I gave her a few answers, none of which I remember right now. Perhaps I told her that the escapist side of me craves novels for this very reason. That it’s easier to fall asleep after putting the day aside and crawling into another world. And that’s why I write, too–to create a place and space of story within the everyday mundanities. (Besides, my story is something to think about while doing the dishes…)
Last week I devoured a whole novel. Although I’m a fast reader, I generally indulge before bed, and never during the daytime, so each book gets read a chapter at a time, one night at a time. But this particular novel, “South of Broad” by Pat Conroy, took me in, sheltered me, and connected me to what my mom said about being so totally involved in a novel’s world. I read when I was supposed to be writing. I read during preschool hours. I read during a three-hour blood test. I read until I reached the last page.

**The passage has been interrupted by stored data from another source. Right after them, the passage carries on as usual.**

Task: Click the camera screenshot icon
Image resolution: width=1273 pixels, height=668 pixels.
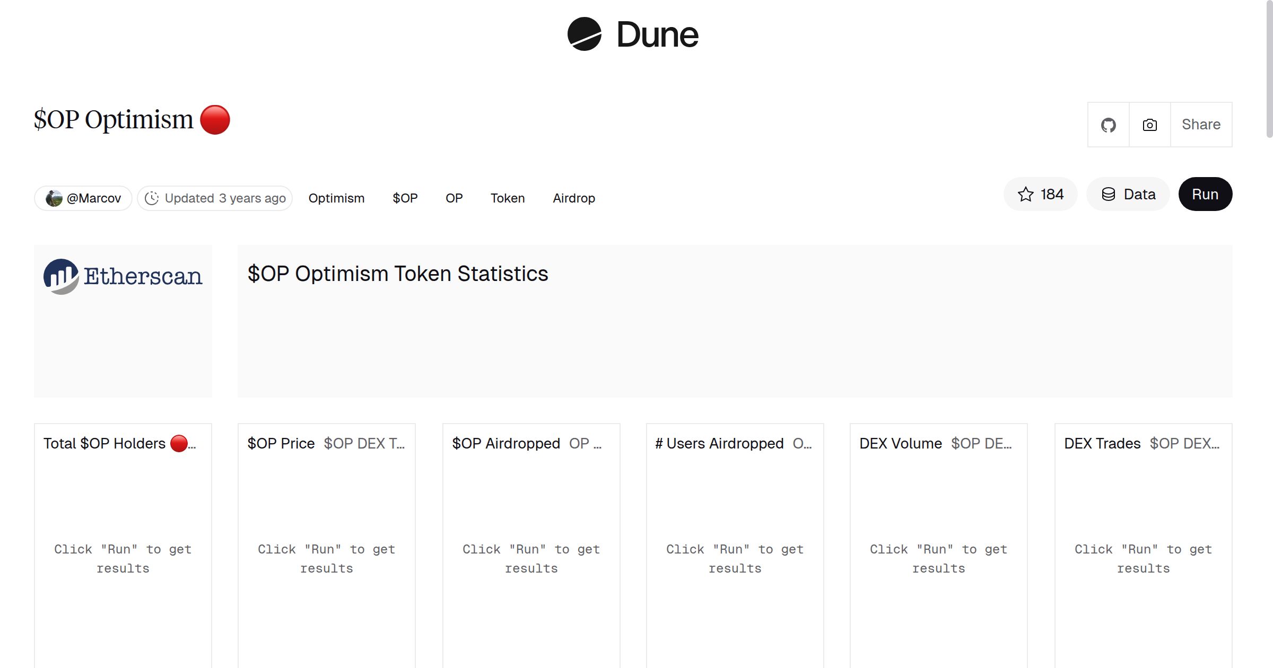Action: [x=1149, y=125]
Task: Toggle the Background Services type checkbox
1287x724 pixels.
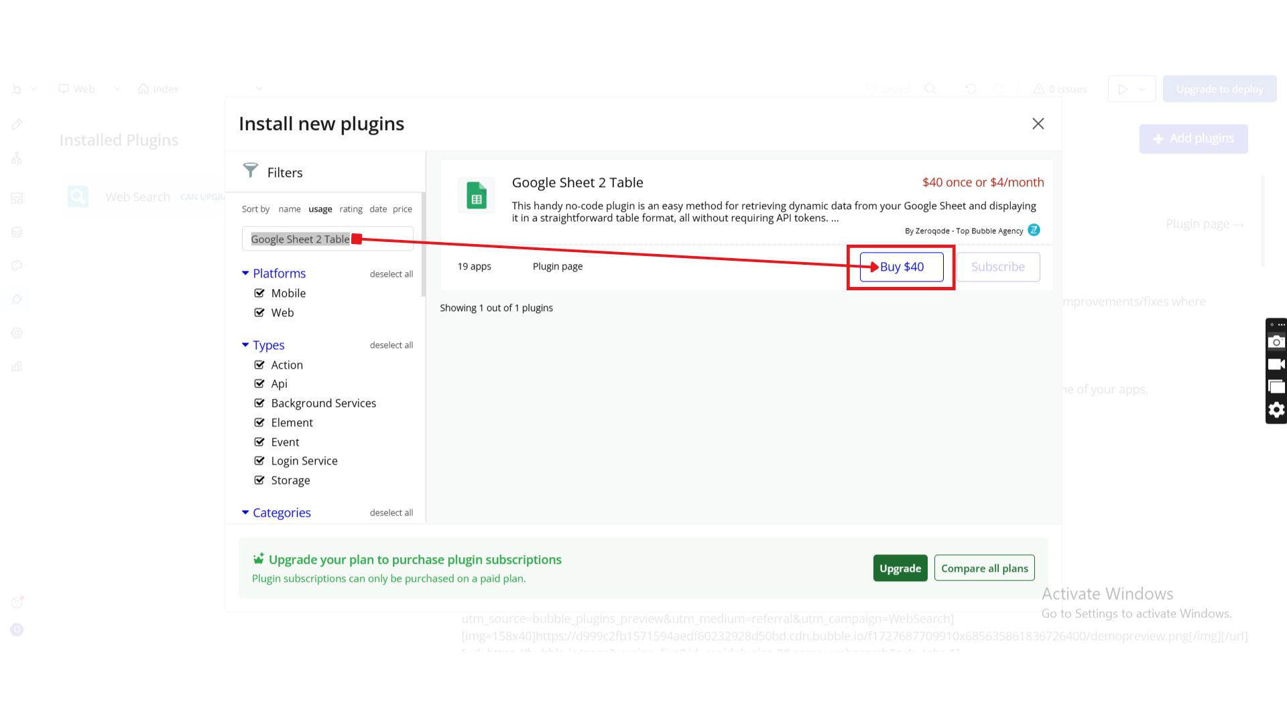Action: coord(259,403)
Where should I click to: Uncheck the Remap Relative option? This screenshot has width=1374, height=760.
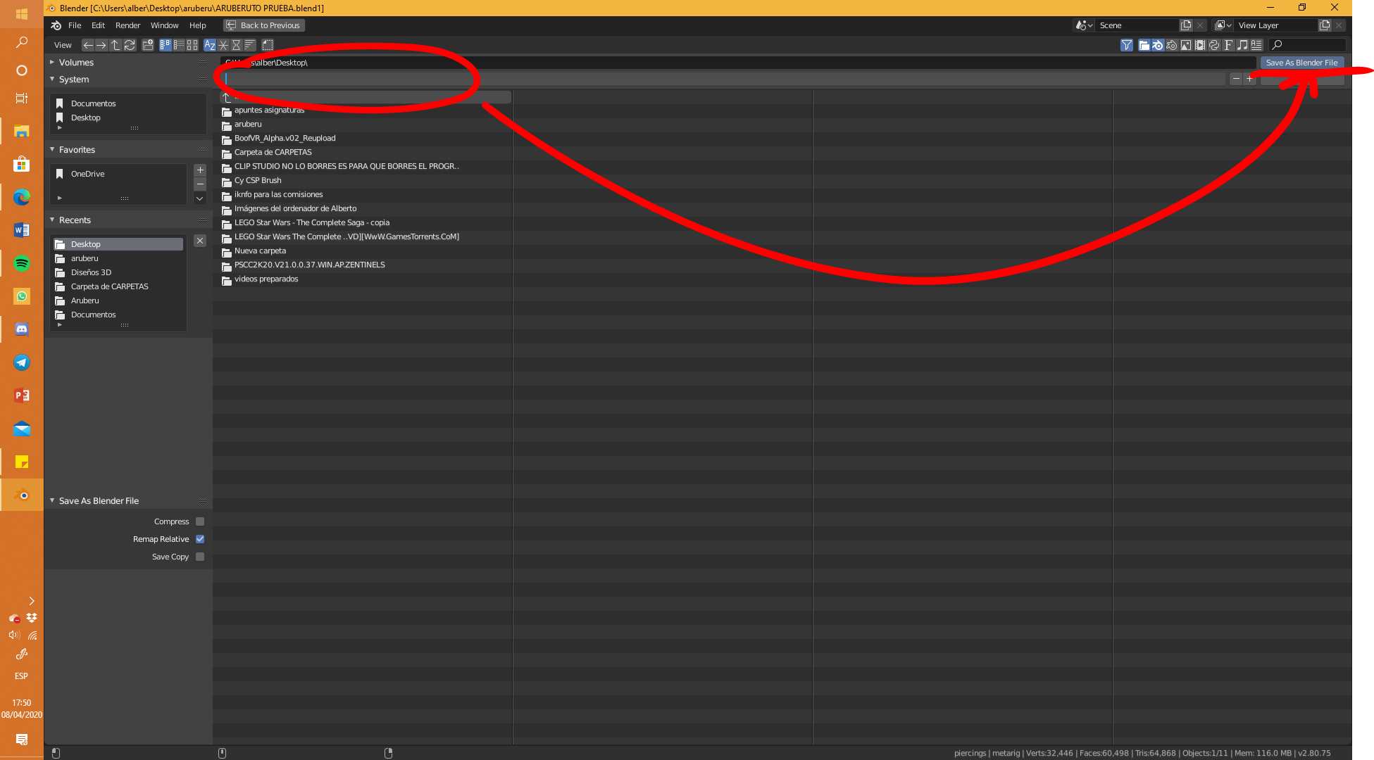point(200,539)
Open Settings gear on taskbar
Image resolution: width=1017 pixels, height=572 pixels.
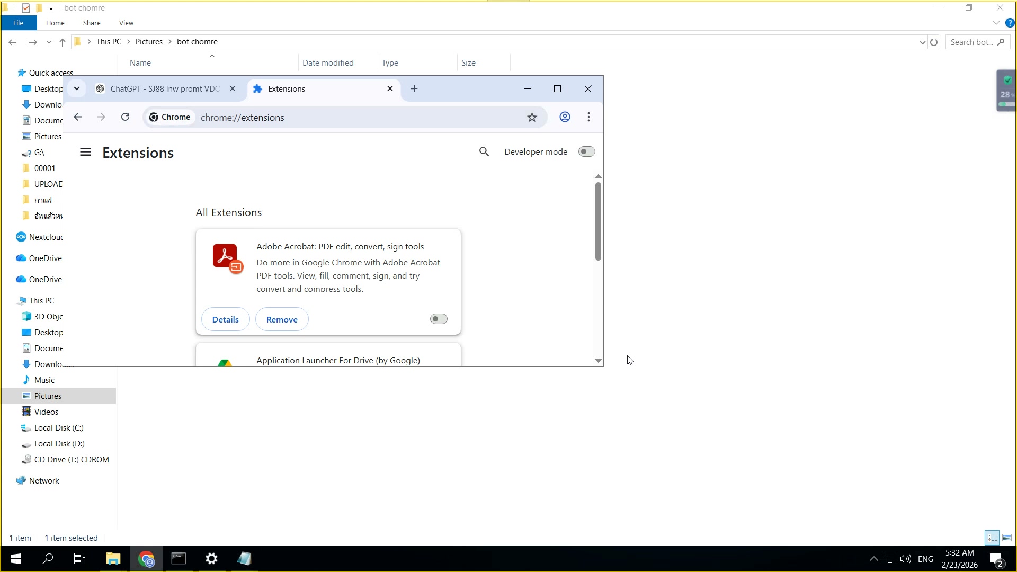[x=211, y=559]
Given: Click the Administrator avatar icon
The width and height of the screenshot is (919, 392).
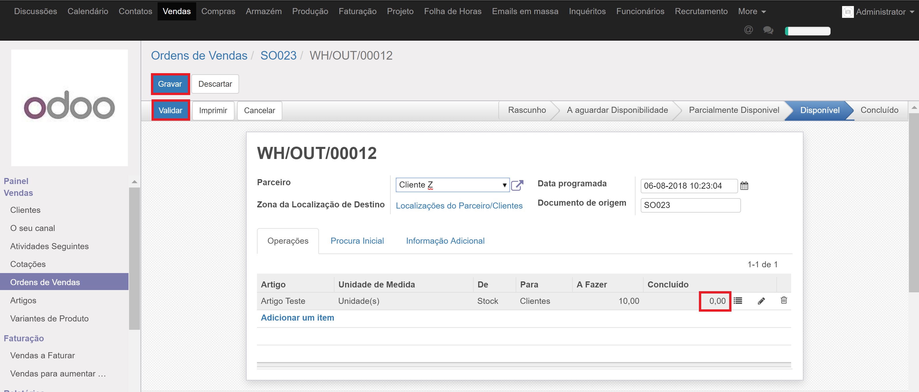Looking at the screenshot, I should coord(848,12).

And then the rest of the day I felt deflated. A little lost. Miserable, even, due to being ejected from that particular experience. I thought about the characters and the way Conroy shepherded them from the summer of 1969 through the autumn of 1989. How their lives changed and intertwined throughout the course of the 20-year story, which reads like a love letter to Charleston, South Carolina, as well as an homage to those long-lasting friendships that have made us change and grow.
I’ve never read a Conroy novel before, and I fell in love with “South of Broad” for its epic cast of characters, its narrator Leo, its ambitious trajectory over so many years in the lives of a group of friends and, of course, the phenomenal landscape writing.
Since becoming immersed in, and fully enamored with, Conroy’s masterful novel, I have read some reviews by folks disappointed by “South of Broad.” It seems most of the criticisms I read had to do with the novel not being realistic enough. But it’s fiction, not journalism. It’s intentional artifice. And Conroy excels at this. He shows us all his materials in the first section of the novel and then carefully builds them into a glorious structured house for the imagination, much like a master craftsman plotting a foundation, mixing the mortar and pressing each brick into position. At the end, we must step back to admire how all the disparate parts have become one whole, and wholly complex, original piece of art.
And I, for one, am grateful. Thank you, Mr. Conroy, for letting me spend a delicious week living inside the fictive dream you constructed with such grace.